The quality of dialogue and understanding that clinical healthcare and social care workers have around cannabis and cystic fibrosis (CF) could be much improved according to a recently published survey out of Oregon Health and Science University.
A multiple choice questionnaire with questions relating to how health care professionals broached cannabis use with their CF patients, was sent to providers and social workers (the majority), but also to nurses, pharmacists, dietitians and psychology care team members.
The researchers had 282 replies.
Perhaps the most illuminating finding from this survey was that only 15.4% of respondents said they “always” discussed cannabis with CF patients — 8.4% said they sometimes asked, and 41% rarely or never broached the subject of cannabis.

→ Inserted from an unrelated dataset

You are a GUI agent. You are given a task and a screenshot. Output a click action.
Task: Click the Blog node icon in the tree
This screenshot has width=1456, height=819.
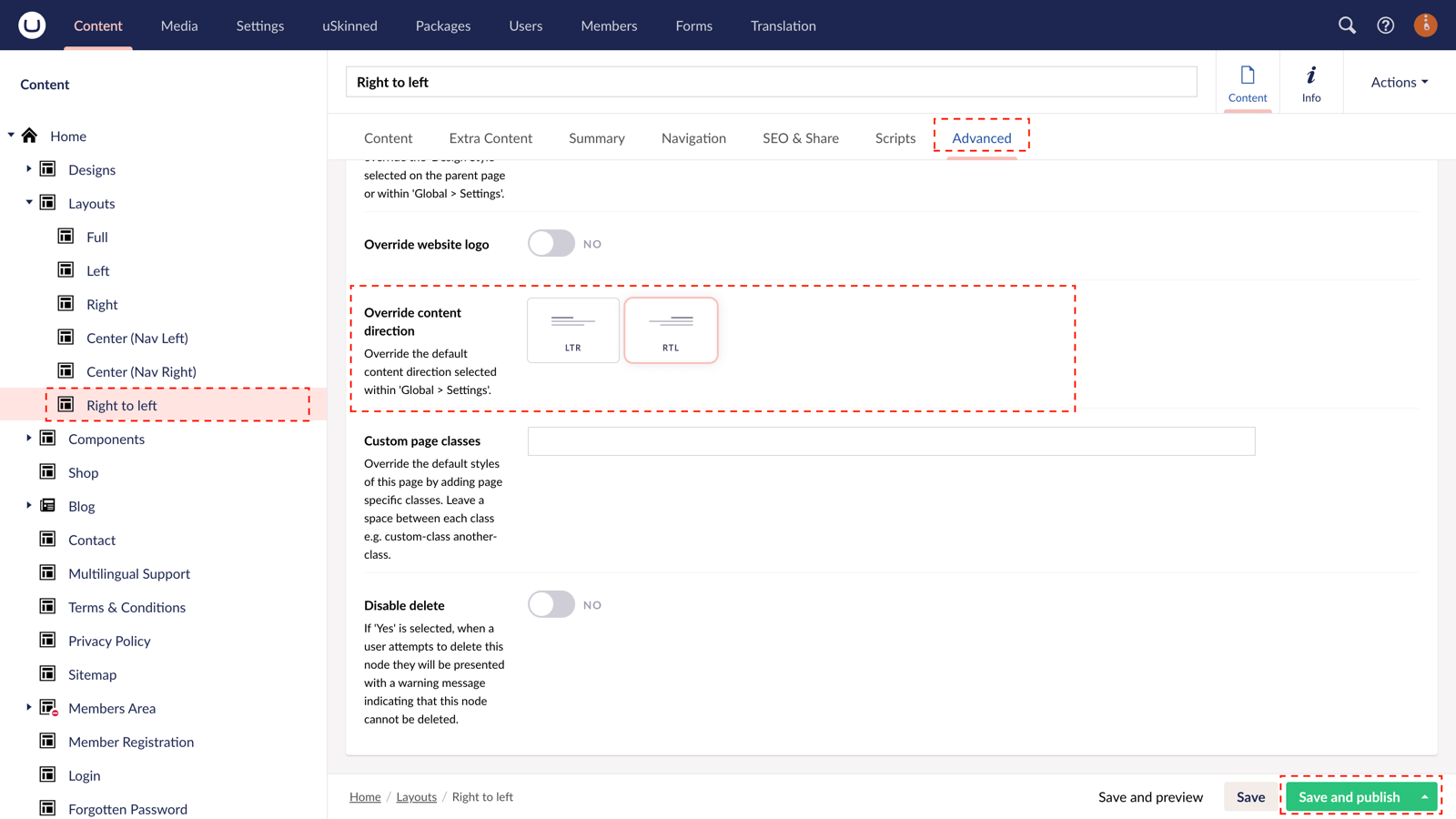tap(47, 506)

Where the subject was discussed, and cystic fibrosis patients reported using cannabis, health professional added it into the patient’s notes only 55.4% of the time for recreational use and 62.5% of the time for prescribed medical cannabis.
The authors sound a note of concern around this low level of engagement and what it may mean for patient care, given the survey also reported appetite, pain, and nausea as the top three reasons for those with CF to use cannabis.
Most concerning was that 72% of participants felt “not at all” prepared to answer patient/family questions about cannabis and CBD. But this is not specific to care of cystic fibrosis patients, nor is it a localized problem. A recent survey showed medical students in Israel didn't feel prepared to advise on cannabis for pain management, while in Vermont, less than a fifth of patients felt their doctor would know enough about cannabis to be a reliable source of information.
Development of evidence-based educational materials should help, the authors of the CF study suggest. “There is a need for a care team and patient/caregiver education materials about cannabis/CBD and CF,” they noted.